■ **Data records**
--- --- ---
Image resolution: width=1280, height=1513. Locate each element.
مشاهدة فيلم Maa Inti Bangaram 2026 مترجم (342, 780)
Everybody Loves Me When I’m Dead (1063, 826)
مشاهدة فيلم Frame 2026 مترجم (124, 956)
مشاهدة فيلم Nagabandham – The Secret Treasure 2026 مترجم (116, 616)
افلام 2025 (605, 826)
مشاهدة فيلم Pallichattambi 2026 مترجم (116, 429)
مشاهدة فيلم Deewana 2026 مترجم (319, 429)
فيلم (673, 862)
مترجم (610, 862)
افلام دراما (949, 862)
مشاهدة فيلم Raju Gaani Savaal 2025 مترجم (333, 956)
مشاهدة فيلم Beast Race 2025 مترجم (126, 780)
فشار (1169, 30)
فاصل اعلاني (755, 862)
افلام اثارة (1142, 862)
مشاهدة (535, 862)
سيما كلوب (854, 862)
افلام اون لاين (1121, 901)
--- --- ---
■ **Required work**
Go through the data and return each line where the word "افلام" appears.

■ **Response area**
افلام 2025 (605, 826)
افلام دراما (949, 862)
افلام اثارة (1142, 862)
افلام اون لاين (1121, 901)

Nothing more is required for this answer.